1997 single by Nalin & Kane

"Beachball" is a song by German production team Nalin & Kane, released in June 1997 as a single. It reached number one on the Canadian RPM Dance chart for four weeks and reached number 10 in Germany and number 19 in Switzerland. A Tall Paul remix of the song reached number seven in Ireland and number 17 in the United Kingdom in October 1998.

==Critical reception==
Pan-European magazine Music & Media wrote, "Bouncing onto the airwaves comes a summery helping of minimalistic trance. This German production duo have come up with a sparsely arranged and yet remarkably tuneful number. With the proper support—and the proverbial little bit of luck—Messrs Nalin and Kane should be able to emulate the massive chart success they enjoyed in their homeland a couple of months ago. In spite of their length—which undoubtedly renders them less than suitable for mainstream radio play—the selection of remixes on offer is also well worthy of further investigation."
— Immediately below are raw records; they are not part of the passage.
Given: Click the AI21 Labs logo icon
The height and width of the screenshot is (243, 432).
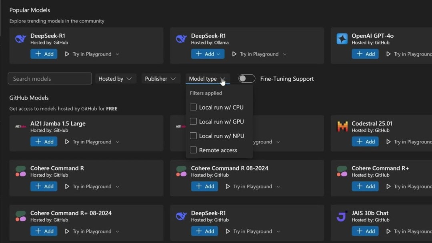Looking at the screenshot, I should coord(20,127).
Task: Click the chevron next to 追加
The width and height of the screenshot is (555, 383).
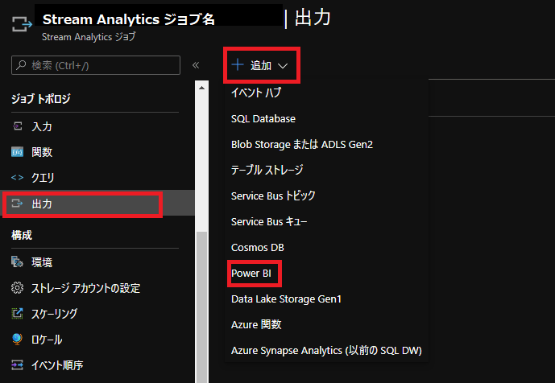Action: pos(283,66)
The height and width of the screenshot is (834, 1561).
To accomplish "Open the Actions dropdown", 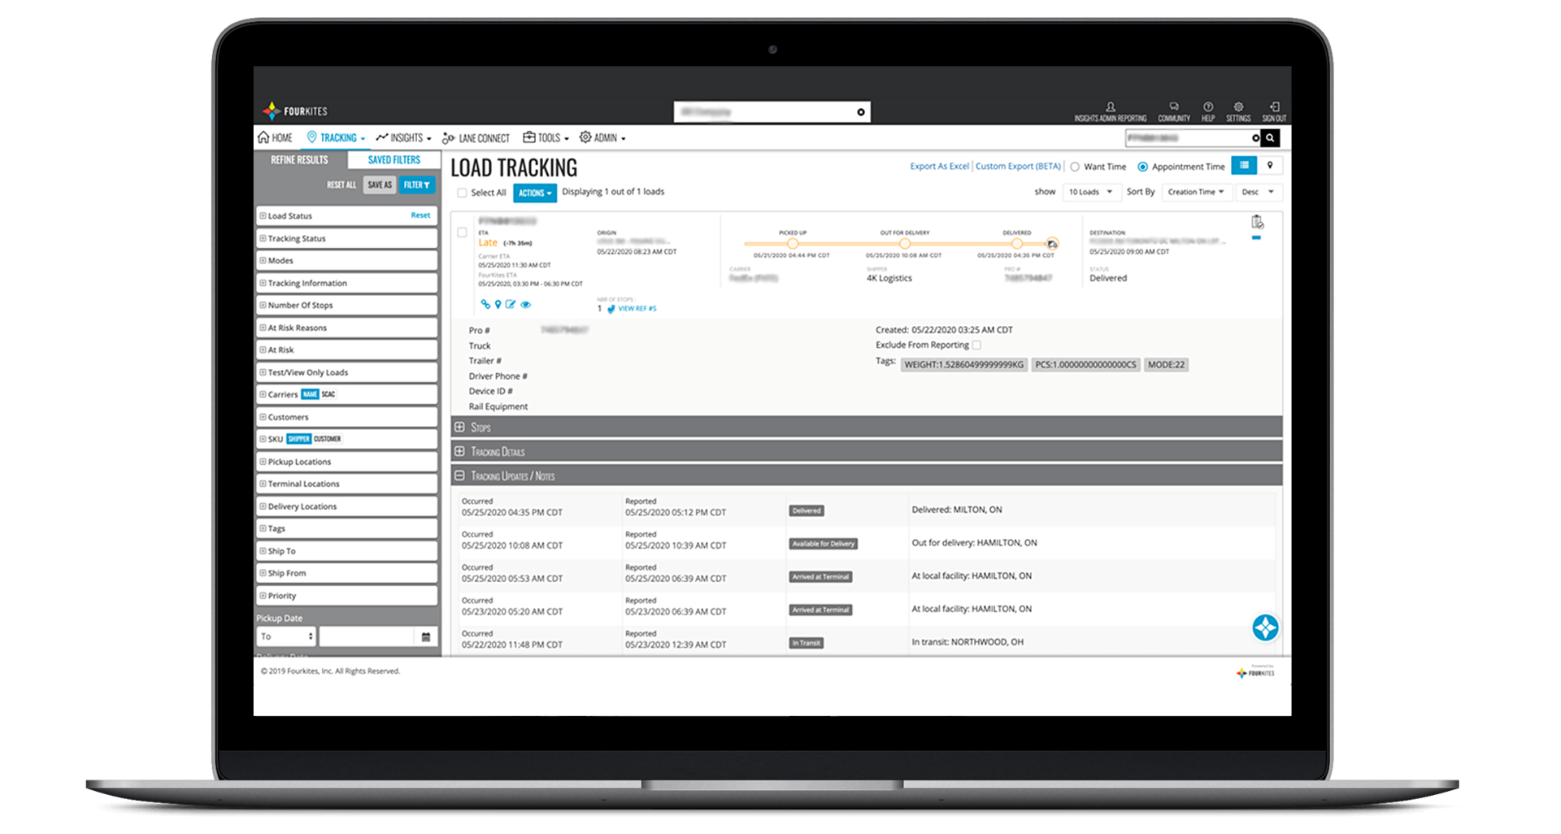I will pyautogui.click(x=534, y=193).
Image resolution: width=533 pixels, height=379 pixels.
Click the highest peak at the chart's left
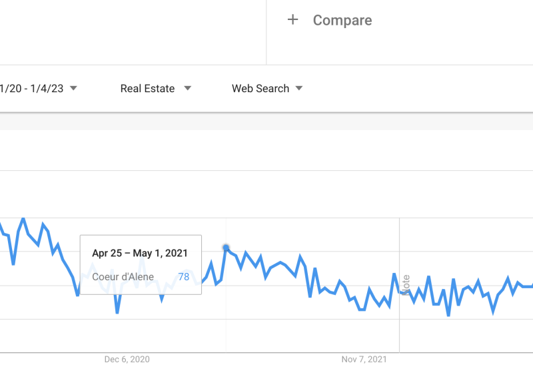(x=23, y=219)
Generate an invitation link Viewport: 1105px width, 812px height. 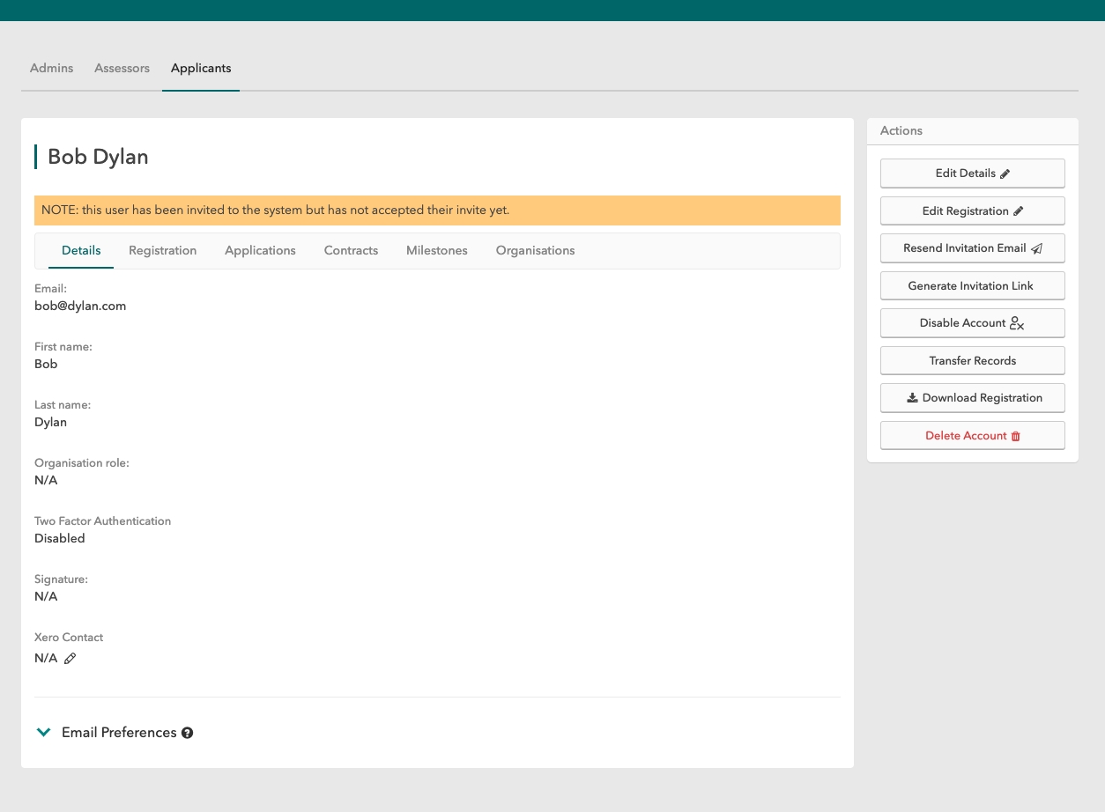coord(972,286)
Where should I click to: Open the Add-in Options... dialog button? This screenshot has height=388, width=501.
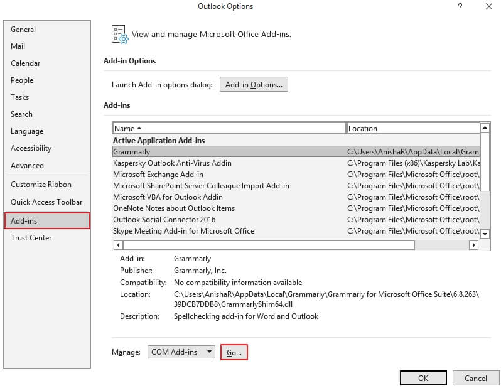(x=254, y=84)
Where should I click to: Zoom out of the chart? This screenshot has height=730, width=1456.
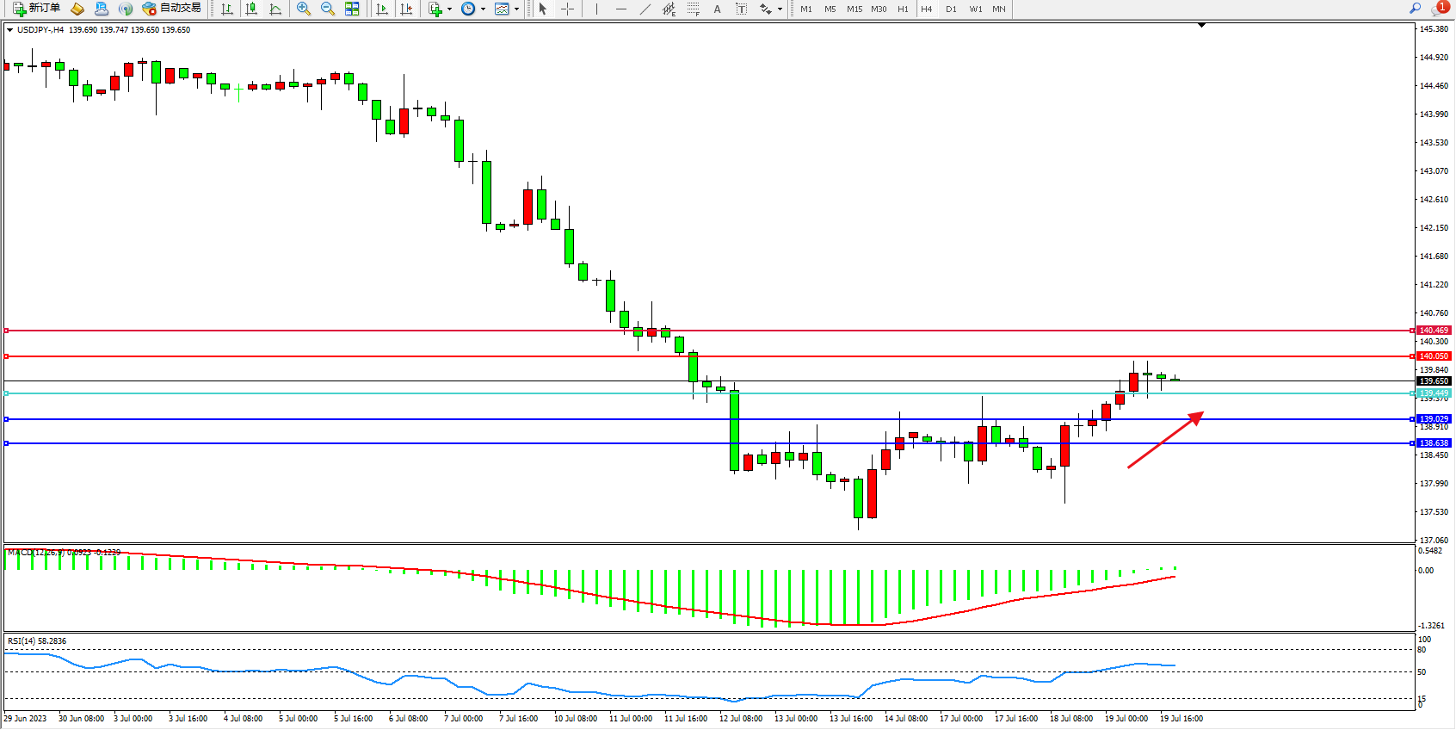tap(328, 9)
Chris Finan from Music Weeks RM Dance Update gave "Beachball" four out of five, commenting, "German duo Nalin & Kane get a run of only 2,000 copies on this release from Hooj. Chill-out trance is a simple guide to this tune—it has moody electro influences but with a steady beat which gives this an amazing flexibility as to where and when it can be played. Sometimes minimal, sometimes drifty but always mesmerising in its four mixes. The Seaside mix works best, though, featuring the greater of the hooks and probably appealing more to the mainstream than the others. Shame it's limited really."

==Impact and legacy==
In 2018, Mixmag ranked "Beachball" among "The 15 Best Mid-90s Trance Tracks", writing that it "is as sun-soaked as it gets and tailor-made for Ibiza shores, from the track title to the lyrics about beaches and oceans. There are even bird chirps thrown into the breakdown for good measure. Proper hands in the air fare."

==Track listings==
- CD maxi-single (Europe, 1997)
1. "Beachball" (Vocal Radio Edit) – 3:52
2. "Beachball" (Original Radio Edit) – 3:57
3. "Beachball" (Extended Vocal Mix) – 7:36
4. "Beachball" (Original Club Mix) – 10:23
5. "Beachball" (Sea Side Mix) – 8:10

- CD maxi-single Remix (Europe, 1997)
6. "Beachball" (Sharam Baywatch Remix) – 9:32
7. "Beachball" (Shahin & Simon Remix) – 5:43
8. "Beachball" (Daniel Klein & Basti Remix) – 9:51
9. "Beachball" (Tom Civic Remix) – 6:12

==Charts==

===Original version===

| Chart (1997–1998) | Peak position |
|---|---|
| Australia (ARIA) | 78 |
| Austria (Ö3 Austria Top 40) | 31 |
| Belgium (Ultratop 50 Flanders) | 36 |
| Canada Dance/Urban (RPM) | 1 |
| France (SNEP) | 43 |
| Germany (GfK) | 10 |
| Ireland (IRMA) | 27 |
| Italy (FIMI) | 13 |
| Netherlands (Dutch Top 40) | 24 |
| Netherlands (Single Top 100) | 40 |
| Scottish Singles Sales (Official Charts) | 38 |
| Spain Maxi-Singles (AFYVE) | 1 |
| Switzerland (Schweizer Hitparade) | 19 |
| UK Dance (Official Charts) | 6 |
| UK Singles (Official Charts) | 48 |
| US Maxi-Singles Sales (Billboard) | 33 |

===Remix version===

| Chart (1998) | Peak position |
|---|---|
| Ireland (IRMA) | 7 |
| Scottish Singles Sales (Official Charts) | 8 |
| UK Singles (Official Charts) | 17 |
| UK Dance (Official Charts) | 1 |

===Beachball 2003 version===

| Chart (2003) | Peak position |
|---|---|
| Hungary (Dance Top 40) | 38 |

===Year-end charts===

| Chart (1997) | Position |
|---|---|
| Germany (Media Control) | 65 |

==Certifications==

| Region | Certification | Certified units/sales |
| United Kingdom (BPI) | Silver | 200,000^{‡} |
^{‡} Sales+streaming figures based on certification alone.